In the grand tradition of albums consisting of sidelong tracks, The Middle Path ranks among the best. How great is it? On the level of the latest opus by Decimus (NNCK’s Pat Murano), Tangerine Dream’s Zeit and Ash Ra Tempel’s first LP. Taking collage rock to college, band leader Adam Payne and drummer Matthew Clark present their loftiest contribution yet to the out-rock canon. They let their freak flag fly high, but with a disciplined air. “Bush Pij / Sometimes” starts with a bulbous, stunt-rock charge that evokes first-four-albums Black Sabbath, Thin Lizzy and the heaviest parts of Focus’s Hocus Pocus. After working the listener into a lather, Residual Echoes downshift into a bong-breaking interlude featuring Payne’s nonchalant, deep-voiced plaint: “Why does it seem so hard? / … / Sometimes people make a fool out of me.” Such woe is swept away by headbanging passages full of torrid, florid guitar solos and the kind of explosive drumming that makes fans of Bill Ward and Keith Moon paradiddle all over themselves. Later, an ominous tolling redolent of Sonic Youth’s “Halloween” conjures a beautifully haunting, desolate comedown. What a trip. But this is mere warm-up for “A Marriage,” the pinnacle of Residual Echoes’ career and one of 2013’s most excellent and action-packed tracks. It begins like the greatest facsimile of “Hallogallo” one has ever heard (and there have been many): motorik bliss boogie with flute gently fluctuating in the airstream, bolstered by burbling bass, gull-cry guitar and nipple gongs. Around six-and-a-half minutes in, things get incredibly anthemic in a Meat Puppets Up on the Sun way. Bonus: The guitar solo at the twelve-minute mark flares and curlicues like Wayne Rogers on the world’s best trucker speed. Near the end, a strangulated feedback concerto carries the listener bewilderedly to the runoff groove. The Middle Path turns out to be the righteous route.

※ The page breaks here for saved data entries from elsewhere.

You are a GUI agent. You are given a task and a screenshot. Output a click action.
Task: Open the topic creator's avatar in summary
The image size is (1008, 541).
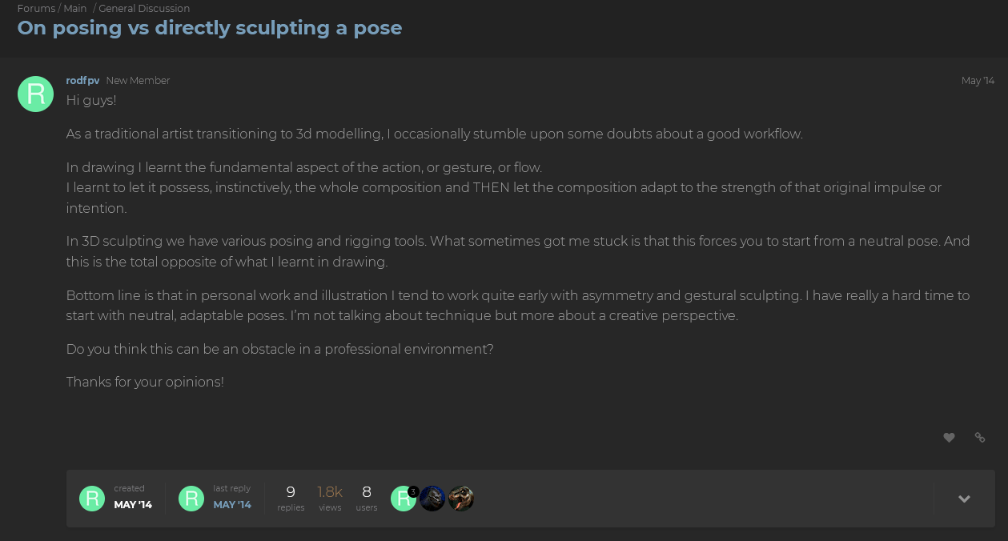tap(92, 499)
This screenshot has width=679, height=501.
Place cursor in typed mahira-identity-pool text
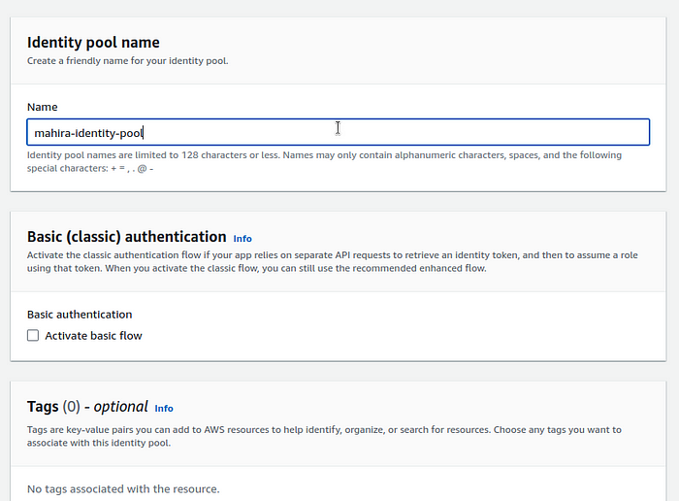pyautogui.click(x=89, y=133)
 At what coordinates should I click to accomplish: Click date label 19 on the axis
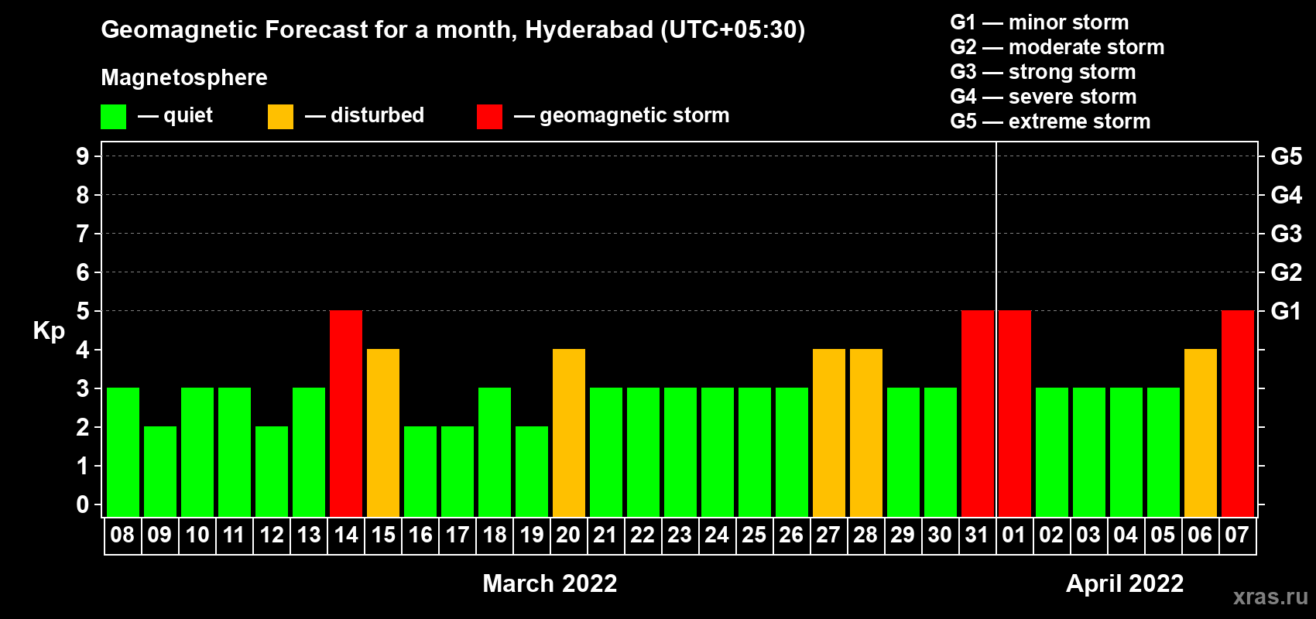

After returning to their native state of California from a national tour, Residual Echoes went in to the studio immediately, for their most cohesive effort yet. California is comprised of four songs. "White Cloud" and "Julie Patchouli" could be called "pop songs," and they are rock and roll to the fullest, but they are ensconced in luscious, freak-out arrangements further enhanced by a select group of special guests. The second side of the LP is a suite dedicated to the state of California complete with references ranging from the construction of the railroads, the natural beauty of the land and the mating rituals of elephant seals. It ends with a distorted take on Los Angeles via UK-colored glasses with the title track which erupts into epic, pulsing, skronk-raunch riffs that cease to abate for the duration of the song's 10-minute length (all the while making references to summer, SST records, earthquakes and helicopters flying through the streets of Hollywood seeking out pillaging Slayer fans. Really. It's all there).

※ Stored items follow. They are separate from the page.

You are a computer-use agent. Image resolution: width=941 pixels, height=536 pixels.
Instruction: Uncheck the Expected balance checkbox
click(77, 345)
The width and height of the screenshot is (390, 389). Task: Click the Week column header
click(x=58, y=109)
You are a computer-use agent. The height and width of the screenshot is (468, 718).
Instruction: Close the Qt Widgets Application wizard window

Phoenecian Flu And Ancient Ocean is another seething mish-mash of psychedelia, krautrock and free-noise — the perfect follow-up to last year’s highly regarded self-titled debut LP. Partially self-recorded and partially recorded in the studio, Phoenecian Flu and Anciet Ocean is full of absolutely staggering material. The endless riff-santiy of “Death Comes for the Archbishop” is followed by billowing smoke, then a fuzzy-wuzzy pop number that finally shoots itself when the smell of smoke turns out to be an amp that was on far too loud for far too long. That piece of reverbed noise insanity might’ve been all were it not for the depraved psychedelic dub and Monoshock tribute that follows. Odes to the acoustic guitar and former gods of the six-string close the album. What does it sound like? Everything and nothing, baby.
Residual Echoes was formed by Adam Payne after he moved to Santa Cruz and met Ethan Miller (Comets on Fire) and Ben Chasny (Six Organs of Admittance) who both encouraged him to strike out on his own. The band makes a vibrant collage of everything that has ever happened in music, all deftly manipulated and manicured by Mr. Payne into some of the most farfreaking- out jams ever heard. Santa Cruz, California-- known for abandoned military bases where rumors persist of strange mind control experiments a la Montauk-- is an area that was at one time the "serial killer capitol of the world." I know, I missed that sign, too. Anyway, you've got these mountains full of getting- away-from-the-city-type cults and communes rife with pure magical evil and ritual sacrifices. Whoa, Maury Terry; hold on there, Preston Nichols-- what's this got do with a high-energy psychedelic rock band? Have you heard about these experimental drugs that afflict enemy soldiers with intense halitosis, or cause their hair fall out, or the one that makes everyone super-horny? This album is like a really small dose of that kind of drug.